Stored records:
=== Begin Enclosure ===

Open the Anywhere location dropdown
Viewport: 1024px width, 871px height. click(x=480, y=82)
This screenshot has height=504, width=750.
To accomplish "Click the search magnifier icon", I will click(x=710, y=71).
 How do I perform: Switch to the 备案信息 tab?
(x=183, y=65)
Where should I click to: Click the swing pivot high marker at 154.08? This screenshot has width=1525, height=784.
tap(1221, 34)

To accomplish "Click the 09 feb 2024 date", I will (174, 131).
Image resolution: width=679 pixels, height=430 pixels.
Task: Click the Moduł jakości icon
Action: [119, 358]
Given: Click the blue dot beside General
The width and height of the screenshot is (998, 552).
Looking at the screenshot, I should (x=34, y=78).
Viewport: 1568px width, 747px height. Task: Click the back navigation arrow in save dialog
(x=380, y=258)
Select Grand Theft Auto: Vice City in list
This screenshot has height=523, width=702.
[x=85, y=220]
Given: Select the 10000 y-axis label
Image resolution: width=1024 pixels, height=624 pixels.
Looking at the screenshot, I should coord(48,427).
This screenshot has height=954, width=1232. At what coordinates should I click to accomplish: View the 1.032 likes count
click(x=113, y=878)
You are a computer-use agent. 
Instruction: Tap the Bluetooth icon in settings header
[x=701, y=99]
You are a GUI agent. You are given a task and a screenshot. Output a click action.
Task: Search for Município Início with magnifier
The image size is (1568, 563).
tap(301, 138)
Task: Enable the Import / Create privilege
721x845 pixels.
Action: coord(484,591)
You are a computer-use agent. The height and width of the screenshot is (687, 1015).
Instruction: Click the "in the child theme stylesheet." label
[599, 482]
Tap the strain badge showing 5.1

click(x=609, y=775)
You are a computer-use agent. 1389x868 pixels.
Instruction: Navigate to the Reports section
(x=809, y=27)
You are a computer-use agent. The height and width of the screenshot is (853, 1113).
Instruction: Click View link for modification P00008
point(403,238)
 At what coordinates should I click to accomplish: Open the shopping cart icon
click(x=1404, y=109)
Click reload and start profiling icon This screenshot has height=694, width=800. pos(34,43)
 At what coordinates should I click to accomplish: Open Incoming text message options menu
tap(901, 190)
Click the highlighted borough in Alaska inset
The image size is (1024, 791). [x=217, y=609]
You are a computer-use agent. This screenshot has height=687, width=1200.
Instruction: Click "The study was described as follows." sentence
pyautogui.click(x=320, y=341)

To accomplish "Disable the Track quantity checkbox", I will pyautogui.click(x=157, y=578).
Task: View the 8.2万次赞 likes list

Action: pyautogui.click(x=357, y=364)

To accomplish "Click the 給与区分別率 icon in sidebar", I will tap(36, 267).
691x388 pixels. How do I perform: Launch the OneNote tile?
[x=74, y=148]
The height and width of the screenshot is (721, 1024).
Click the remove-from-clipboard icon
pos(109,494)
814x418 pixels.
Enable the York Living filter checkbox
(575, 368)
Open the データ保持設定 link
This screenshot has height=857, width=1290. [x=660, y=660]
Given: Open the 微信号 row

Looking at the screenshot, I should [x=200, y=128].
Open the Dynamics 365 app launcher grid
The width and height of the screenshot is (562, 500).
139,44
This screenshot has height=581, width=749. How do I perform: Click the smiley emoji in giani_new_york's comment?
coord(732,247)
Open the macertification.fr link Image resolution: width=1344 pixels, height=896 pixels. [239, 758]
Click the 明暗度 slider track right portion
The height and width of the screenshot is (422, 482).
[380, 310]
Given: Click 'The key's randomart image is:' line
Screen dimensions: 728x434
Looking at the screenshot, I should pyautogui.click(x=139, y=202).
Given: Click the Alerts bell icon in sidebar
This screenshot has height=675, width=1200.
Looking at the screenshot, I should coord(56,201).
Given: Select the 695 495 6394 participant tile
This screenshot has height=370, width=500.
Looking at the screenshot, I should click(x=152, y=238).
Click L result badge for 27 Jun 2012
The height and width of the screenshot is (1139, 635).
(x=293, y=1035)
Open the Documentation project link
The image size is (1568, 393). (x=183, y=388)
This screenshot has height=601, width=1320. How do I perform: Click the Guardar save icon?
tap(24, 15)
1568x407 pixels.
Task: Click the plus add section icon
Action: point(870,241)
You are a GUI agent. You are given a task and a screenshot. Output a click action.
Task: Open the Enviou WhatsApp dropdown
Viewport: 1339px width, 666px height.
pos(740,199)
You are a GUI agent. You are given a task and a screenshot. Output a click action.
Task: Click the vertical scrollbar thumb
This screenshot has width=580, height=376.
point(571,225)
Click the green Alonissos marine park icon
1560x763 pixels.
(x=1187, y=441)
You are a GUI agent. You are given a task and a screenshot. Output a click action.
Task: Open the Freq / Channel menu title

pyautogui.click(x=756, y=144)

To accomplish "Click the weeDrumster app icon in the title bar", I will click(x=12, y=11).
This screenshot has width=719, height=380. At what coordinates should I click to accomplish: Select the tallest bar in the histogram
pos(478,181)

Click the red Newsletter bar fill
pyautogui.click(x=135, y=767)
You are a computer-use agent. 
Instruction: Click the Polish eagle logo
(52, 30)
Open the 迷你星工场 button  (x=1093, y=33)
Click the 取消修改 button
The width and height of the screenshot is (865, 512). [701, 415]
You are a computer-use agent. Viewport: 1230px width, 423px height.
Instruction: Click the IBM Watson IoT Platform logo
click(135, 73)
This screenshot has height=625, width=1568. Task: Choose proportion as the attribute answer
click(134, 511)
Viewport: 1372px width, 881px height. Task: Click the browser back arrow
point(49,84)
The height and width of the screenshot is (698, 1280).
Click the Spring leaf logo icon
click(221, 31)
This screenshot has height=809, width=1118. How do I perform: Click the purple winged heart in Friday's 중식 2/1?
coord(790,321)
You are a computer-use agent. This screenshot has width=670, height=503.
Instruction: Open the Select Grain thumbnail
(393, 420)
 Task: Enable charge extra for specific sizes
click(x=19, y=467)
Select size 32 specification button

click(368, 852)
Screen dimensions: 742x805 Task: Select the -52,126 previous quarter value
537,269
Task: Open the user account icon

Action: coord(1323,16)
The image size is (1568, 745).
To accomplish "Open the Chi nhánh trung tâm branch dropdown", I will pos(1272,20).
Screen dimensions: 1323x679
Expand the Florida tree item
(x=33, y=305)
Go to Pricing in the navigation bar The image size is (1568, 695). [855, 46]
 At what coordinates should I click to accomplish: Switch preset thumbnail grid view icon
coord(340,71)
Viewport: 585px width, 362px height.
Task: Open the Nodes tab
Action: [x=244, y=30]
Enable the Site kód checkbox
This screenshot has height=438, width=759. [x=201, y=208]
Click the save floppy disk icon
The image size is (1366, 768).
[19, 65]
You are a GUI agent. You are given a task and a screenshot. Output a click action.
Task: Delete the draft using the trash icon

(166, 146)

=== End Enclosure ===

Goal of the exercise:
Write out exactly the lines that fall from the line with "The height and width of the screenshot is (698, 1280)." to the line with "has width=670, height=503." in the records above, keeping both ends.

Written solution:
The height and width of the screenshot is (698, 1280).
Click the Spring leaf logo icon
click(221, 31)
This screenshot has height=809, width=1118. How do I perform: Click the purple winged heart in Friday's 중식 2/1?
coord(790,321)
You are a computer-use agent. This screenshot has width=670, height=503.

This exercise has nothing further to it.